Authorization should be owned as a governance function, not left as an ad hoc application detail. Identity platforms can verify who the actor is, but policy engines should decide what that actor can do under current conditions. That separation makes access review and change control far more reliable.
Why This Matters for Security Teams
Authorization ownership is not a paperwork issue. It determines whether access decisions are explainable, reviewable, and consistent across apps, APIs, workloads, and AI-driven actions. When authorization sits inside each application, policy fragments quickly and security teams lose a reliable control point. That is especially dangerous in environments that also rely on non-human identities, where standing privileges and embedded secrets can spread faster than manual review can keep up.
This is why modern programmes separate authentication from authorization and treat authorization as a governance capability. NIST Cybersecurity Framework 2.0 frames identity and access as a core security outcome, not an application convenience, and NHIMG research shows why the gap matters: 88.5% of organisations say their non-human IAM practices lag behind or only match human IAM. That lag is where inconsistent app-level decisions become operational risk.
Security teams also need a model that survives change. Role design, resource sensitivity, request context, and business ownership all shift over time. If each product team decides access rules independently, auditing becomes a reconstruction exercise instead of a control. In practice, many security teams encounter authorization drift only after an incident or a failed access review, rather than through intentional policy governance.
How It Works in Practice
The strongest operating model is a split responsibility model: identity systems prove the actor, while a policy decision point determines what that actor can do right now. In practice, that means the IAM platform authenticates the user, service account, workload, or agent, then a centralized policy engine evaluates the request against context such as resource type, environment, time, device, workload trust, and business justification. This aligns well with NIST Cybersecurity Framework 2.0, which expects access control to be governed as part of a broader risk management programme.
For non-human identities, the same pattern is even more important. NHIMG guidance in the Ultimate Guide to NHIs highlights how excessive privilege and weak rotation create lasting exposure. A governance-owned authorization model makes it easier to pair least privilege with JIT access, short-lived secrets, and workflow approvals. It also supports consistent enforcement across cloud, CI/CD, and application environments without asking every development team to reimplement the same logic.
- Use a central policy engine for authorization decisions, not hard-coded app rules.
- Define policy owners in security or identity governance, with application teams as consumers of policy.
- Evaluate requests at runtime so access can reflect current context, not just static roles.
- Log both the decision and the policy input for audit, incident response, and review.
This approach is also useful where secrets and workload identities are involved, because the policy layer can distinguish between a trusted workload and a compromised credential. It becomes harder for a single application team to silently widen access, and easier for auditors to test whether the same rule set is being applied across systems.

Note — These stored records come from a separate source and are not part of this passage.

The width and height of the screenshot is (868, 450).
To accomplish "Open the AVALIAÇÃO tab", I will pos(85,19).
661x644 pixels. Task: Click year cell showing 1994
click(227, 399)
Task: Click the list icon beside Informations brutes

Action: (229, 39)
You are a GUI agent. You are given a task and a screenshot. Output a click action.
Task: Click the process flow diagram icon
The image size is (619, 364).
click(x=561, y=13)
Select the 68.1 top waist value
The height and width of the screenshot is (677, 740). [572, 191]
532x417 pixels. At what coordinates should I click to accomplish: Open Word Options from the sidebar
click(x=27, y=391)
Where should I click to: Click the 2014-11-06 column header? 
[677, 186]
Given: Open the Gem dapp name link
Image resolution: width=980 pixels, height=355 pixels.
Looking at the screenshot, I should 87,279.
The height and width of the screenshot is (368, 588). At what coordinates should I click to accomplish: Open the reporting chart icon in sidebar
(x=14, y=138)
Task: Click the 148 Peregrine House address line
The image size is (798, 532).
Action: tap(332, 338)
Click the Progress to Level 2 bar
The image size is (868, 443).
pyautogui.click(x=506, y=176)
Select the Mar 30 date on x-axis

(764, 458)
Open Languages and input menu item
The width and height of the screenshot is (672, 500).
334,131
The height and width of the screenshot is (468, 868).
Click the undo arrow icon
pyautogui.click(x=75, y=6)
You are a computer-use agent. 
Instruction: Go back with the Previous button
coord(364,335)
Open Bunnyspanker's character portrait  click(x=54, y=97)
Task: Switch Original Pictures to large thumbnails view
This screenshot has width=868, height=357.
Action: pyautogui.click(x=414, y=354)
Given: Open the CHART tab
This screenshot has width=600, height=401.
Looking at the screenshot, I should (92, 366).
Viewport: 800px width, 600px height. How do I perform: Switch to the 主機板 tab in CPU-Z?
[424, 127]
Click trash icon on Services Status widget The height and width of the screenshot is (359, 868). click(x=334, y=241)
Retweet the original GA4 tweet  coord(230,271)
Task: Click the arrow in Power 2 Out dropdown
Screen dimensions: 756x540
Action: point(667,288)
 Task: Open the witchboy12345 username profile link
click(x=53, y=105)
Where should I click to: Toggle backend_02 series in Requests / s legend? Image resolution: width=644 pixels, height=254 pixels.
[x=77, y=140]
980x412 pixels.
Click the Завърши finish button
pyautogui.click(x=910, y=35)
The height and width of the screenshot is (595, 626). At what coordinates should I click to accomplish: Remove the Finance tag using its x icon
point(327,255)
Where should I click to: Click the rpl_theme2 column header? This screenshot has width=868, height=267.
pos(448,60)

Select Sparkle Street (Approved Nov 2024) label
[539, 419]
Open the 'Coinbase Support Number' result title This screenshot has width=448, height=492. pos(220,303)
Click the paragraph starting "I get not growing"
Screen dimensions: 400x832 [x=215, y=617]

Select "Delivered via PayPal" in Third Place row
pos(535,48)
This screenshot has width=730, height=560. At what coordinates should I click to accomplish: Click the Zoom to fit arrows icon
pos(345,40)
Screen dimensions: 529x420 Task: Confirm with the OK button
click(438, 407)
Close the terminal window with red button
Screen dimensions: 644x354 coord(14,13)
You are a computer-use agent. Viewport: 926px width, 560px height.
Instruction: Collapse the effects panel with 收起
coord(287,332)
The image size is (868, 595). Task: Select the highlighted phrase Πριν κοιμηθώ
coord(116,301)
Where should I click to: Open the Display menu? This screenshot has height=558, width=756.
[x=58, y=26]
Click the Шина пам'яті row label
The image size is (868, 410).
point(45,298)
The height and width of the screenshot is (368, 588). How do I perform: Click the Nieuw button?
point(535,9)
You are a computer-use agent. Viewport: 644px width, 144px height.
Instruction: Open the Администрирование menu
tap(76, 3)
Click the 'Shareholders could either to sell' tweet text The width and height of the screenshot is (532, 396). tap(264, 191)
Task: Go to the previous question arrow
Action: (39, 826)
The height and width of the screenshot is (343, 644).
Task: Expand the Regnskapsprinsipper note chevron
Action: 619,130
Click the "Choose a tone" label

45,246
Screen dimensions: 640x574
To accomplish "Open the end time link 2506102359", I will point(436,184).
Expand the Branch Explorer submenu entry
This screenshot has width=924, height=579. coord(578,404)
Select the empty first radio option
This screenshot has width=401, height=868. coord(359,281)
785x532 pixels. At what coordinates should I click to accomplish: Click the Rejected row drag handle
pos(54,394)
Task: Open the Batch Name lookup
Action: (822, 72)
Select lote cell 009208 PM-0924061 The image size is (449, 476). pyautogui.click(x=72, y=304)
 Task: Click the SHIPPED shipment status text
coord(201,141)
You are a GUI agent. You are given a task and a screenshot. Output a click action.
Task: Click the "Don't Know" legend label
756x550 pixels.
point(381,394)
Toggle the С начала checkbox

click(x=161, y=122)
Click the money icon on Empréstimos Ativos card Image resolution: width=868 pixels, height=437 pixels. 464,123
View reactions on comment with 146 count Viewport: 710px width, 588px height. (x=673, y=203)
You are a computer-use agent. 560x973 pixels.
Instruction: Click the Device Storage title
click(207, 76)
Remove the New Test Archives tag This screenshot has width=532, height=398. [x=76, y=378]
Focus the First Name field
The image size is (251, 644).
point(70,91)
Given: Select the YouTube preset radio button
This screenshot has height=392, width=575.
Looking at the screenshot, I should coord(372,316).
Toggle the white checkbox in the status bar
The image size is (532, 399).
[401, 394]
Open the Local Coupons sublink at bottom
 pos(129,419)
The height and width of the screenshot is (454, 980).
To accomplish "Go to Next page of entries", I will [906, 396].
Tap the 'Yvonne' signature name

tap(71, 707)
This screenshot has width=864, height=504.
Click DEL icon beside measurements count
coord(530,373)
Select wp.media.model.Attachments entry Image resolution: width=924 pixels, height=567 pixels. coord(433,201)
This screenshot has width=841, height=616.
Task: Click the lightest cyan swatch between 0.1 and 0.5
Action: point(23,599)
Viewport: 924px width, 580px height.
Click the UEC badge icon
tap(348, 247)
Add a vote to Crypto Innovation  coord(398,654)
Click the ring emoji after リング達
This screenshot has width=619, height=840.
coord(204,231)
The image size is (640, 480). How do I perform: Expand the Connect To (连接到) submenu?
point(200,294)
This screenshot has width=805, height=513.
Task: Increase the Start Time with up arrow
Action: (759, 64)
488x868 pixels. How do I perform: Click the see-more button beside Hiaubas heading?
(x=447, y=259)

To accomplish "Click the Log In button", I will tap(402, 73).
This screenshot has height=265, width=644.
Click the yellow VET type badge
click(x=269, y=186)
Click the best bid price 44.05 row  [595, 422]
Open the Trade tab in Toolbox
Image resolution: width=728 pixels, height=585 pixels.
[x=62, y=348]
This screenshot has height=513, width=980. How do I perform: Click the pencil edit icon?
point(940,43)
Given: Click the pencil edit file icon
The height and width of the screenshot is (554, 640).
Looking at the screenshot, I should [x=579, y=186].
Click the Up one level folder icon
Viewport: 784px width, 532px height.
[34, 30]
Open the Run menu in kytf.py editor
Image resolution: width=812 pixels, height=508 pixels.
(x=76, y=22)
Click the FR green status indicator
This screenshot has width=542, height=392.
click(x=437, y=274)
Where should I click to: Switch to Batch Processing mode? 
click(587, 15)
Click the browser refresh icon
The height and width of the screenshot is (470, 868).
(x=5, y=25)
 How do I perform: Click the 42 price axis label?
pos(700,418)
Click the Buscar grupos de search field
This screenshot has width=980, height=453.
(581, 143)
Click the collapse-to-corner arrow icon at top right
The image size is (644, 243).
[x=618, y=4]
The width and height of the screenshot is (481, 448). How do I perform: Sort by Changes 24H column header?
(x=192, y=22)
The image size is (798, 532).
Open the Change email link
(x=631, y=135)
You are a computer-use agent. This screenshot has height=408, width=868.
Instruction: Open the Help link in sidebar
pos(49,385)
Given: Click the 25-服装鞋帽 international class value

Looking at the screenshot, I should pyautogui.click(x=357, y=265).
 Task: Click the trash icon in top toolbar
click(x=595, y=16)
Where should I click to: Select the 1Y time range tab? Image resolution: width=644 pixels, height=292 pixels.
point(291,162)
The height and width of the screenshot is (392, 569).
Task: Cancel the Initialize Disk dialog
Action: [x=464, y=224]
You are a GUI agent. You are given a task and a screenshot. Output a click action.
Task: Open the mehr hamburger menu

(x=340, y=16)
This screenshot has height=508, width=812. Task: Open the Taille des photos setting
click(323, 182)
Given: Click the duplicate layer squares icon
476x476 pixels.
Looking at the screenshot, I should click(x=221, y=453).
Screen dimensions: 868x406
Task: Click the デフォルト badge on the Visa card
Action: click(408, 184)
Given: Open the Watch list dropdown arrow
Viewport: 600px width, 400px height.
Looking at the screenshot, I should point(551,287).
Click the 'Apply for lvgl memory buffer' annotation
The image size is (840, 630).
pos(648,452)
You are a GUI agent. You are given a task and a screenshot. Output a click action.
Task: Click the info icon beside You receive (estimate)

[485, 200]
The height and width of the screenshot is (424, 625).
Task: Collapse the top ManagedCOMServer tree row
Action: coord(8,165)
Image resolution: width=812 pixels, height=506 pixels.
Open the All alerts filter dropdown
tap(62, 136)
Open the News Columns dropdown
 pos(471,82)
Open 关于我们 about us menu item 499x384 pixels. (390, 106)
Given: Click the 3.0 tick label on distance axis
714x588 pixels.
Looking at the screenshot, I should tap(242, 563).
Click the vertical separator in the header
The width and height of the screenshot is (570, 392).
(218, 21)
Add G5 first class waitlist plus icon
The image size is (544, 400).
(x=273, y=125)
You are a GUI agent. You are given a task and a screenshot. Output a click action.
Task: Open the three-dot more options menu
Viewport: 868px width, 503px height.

These controls tend to break down in highly legacy environments where applications cannot call a shared policy service or where entitlement logic is tightly embedded in code.
Common Variations and Edge Cases
Tighter centralized authorization often increases implementation overhead, requiring organisations to balance consistency against delivery speed. That tradeoff is real, especially when teams are migrating from legacy RBAC models or need rapid product releases. Best practice is evolving, but current guidance suggests central policy ownership should not mean every decision is made by a human ticket queue. It means the rules, exception process, and review standard are governed centrally, while decisions are enforced automatically at request time.
Edge cases usually appear when applications have unique risk profiles. For example, a payment workflow may require step-up checks, while a read-only reporting service may only need coarse access rules. In those cases, the decision logic can remain centralized even if the policy inputs differ. For workloads and automation, identity should be tied to what the workload is, not merely what team deployed it. That makes it easier to align with zero trust and to distinguish a legitimate service call from lateral movement using stolen credentials.
NHIMG research also shows the scale of the problem: only 5.7% of organisations have full visibility into service accounts, which means decentralised authorization often happens without a complete inventory of who or what is being granted access. If the organisation cannot see the identity estate clearly, policy ownership alone will not save it. The control model becomes strongest when centralized authorization is paired with inventory, lifecycle management, and continuous review.
Standards & Framework Alignment
This section maps relevant standards and security frameworks to the operational risks and controls described in this guidance.
OWASP Non-Human Identity Top 10 address the attack and risk surface, while NIST CSF 2.0 and NIST AI RMF set the governance and control requirements practitioners need to meet.
| Framework | Control / Reference | Relevance |
|---|---|---|
| NIST CSF 2.0 | PR.AC-4 | Access decisions need central governance and least privilege enforcement. |
| NIST AI RMF | GOVERN | Governance assigns decision ownership, accountability, and oversight. |
| OWASP Non-Human Identity Top 10 | NHI-03 | NHI authorization must account for excessive privilege and lifecycle drift. |
Centralize authorization policy and enforce least privilege through repeatable access review and runtime checks.